The Wall Street Journal, May 24 2013
By William Wharton
William Morrow. 263pp. $23.99
Shrapnel wounds haphazardly—it can glance off the surface or lodge deep in the body. In William Wharton’s World War II memoir, it becomes a metaphor for the impact of the war on a young soldier and for the ordinary psychic shocks that can maim a person: “the general shrapnel of the human condition.”
In a series of 30 episodes, “Shrapnel” describes Wharton’s progress from basic training in Fort Benning, Ga., to combat in France and Germany and a distinctly inglorious aftermath. Throughout, Wharton’s resistance to authority, and his conviction that the Army is insane, reckless, incompetent or all three, subvert any heroic expectations. The “good war” is just like any other: chaotic, dull and soul-shakingly traumatic by turns.
William Wharton was the pen name of Albert William du Aime (1925-2008), the author of three memoirs and eight novels, including “Birdy” (1978), a Pulitzer Prize finalist that was adapted into a 1984 film. Born in Philadelphia in 1925, he joined the Army out of high school and then, after the war, married, had four children, and worked variously as a teacher, painter, handyman and author.
The war, he writes in “Shrapnel,” convinced him at the age of 19 that he never again wanted to hold power or authority over another person. In a long section titled “D-3,” Wharton is offered a mission—as though it’s a privilege—parachuting behind enemy lines in preparation for the Normandy landings. “This all sounds like a very poor movie,” he thinks, but the promise of a Silver Star and the obligation to appear fearless—”the great male double bind”—make refusal impossible. He is tipped out of a plane in pitch darkness, sets up camp in the root-hollow of a fallen tree and waits. Nothing happens. Eventually, with his rations running low, he is discovered by Canadian troops and delivered back to his regiment. The whole mission has been pointless, and there is “no mention of my silver star.”
Wharton and his fellow troops have only the vaguest notion what this war against the “Krauts” is about. There are occasional exceptions, such as a hapless yet determined Jewish recruit and a German-born, Jewish-American soldier, Kurt Franklin, whose family has been killed by the Nazis. Franklin is matter-of-fact about his desire for revenge but also about the anti-Semitism he has encountered in the Army. He enlists the blond, blue-eyed Wharton to help him interrogate Germans, including forcing two SS officers to dig and lie down in makeshift graves. One finally breaks down “as they start sprinkling dirt on his face.” Although he recognizes Franklin’s need for revenge, it’s too much for Wharton: “I feel like a Nazi myself.”

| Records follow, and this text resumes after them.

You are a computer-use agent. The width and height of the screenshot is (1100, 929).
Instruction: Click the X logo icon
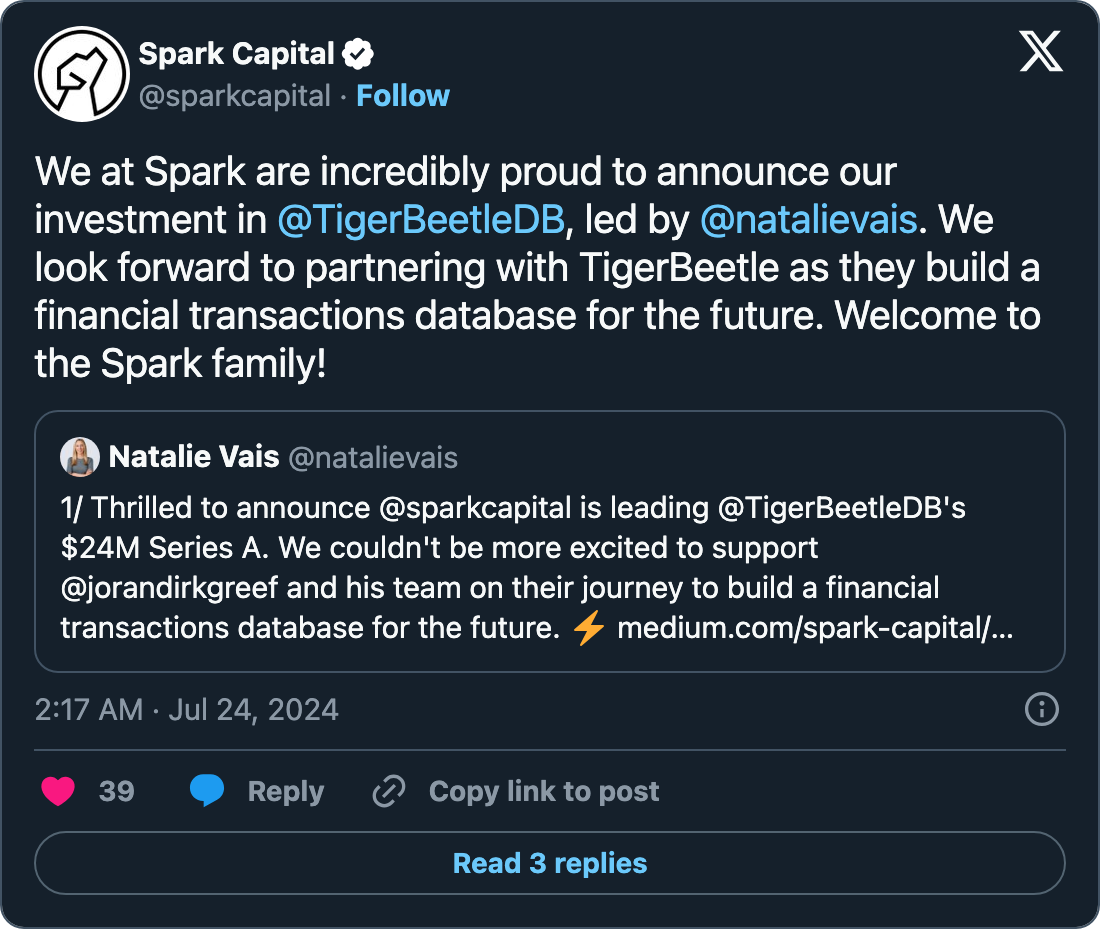tap(1041, 51)
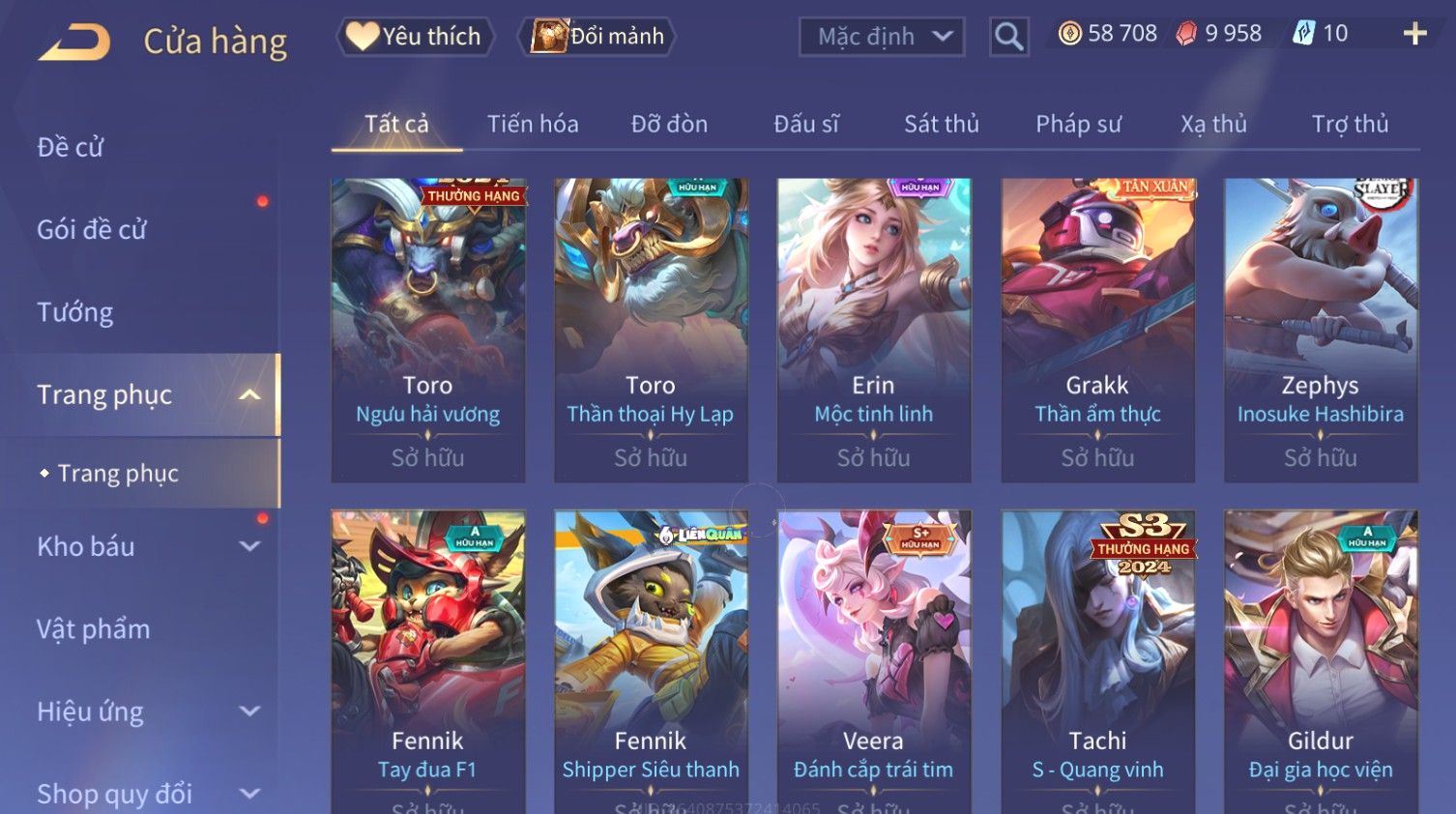Expand the Kho báu sidebar section
Image resolution: width=1456 pixels, height=814 pixels.
click(250, 546)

The book’s final section, “Massacre,” is introduced simply as “a very sad story.” Wharton’s patrol rounds up 10 surrendering Germans—”a raggedy, loose, sad-looking bunch.” Fatigued, he relinquishes command to one of his men and leaves, but when the patrol reappears they have no prisoners. His replacement claims to have shot them trying to escape, but the true story is one of torture, revenge and shallow graves. It was kept out of the public record by a special court-martial, which may also have indirectly kept this memoir from publication in the U.S. for many years.
Wharton’s writing is plain and declarative and resolutely free of wider reference. Military slang obtrudes, a special code for a special moral universe: KP, OD, SNAFU. The memoir’s power lies in Wharton’s refusal to make the mental and moral adjustments necessary to normalize war. The officer giving him his absurd parachute mission tells him that the radio he is carrying is the most important thing about it: “I look at him to see if he’s kidding. He isn’t.”
For Wharton, militarism in itself—even heroic American militarism—is continuous with the abandonment of humanity that enabled Hitler’s regime. When “goofy southern crackers” in his unit discover that black troops were billeted in a building just before them and hurl their mattresses into a courtyard to burn them, they are not redeemed because they are fighting Nazis. “I don’t have much confidence in my fellow human beings even sixty years later,” Wharton writes. His memoir forces us deeply to question our own.
—Ms. Scutts teaches writing at New York University’s Gallatin School.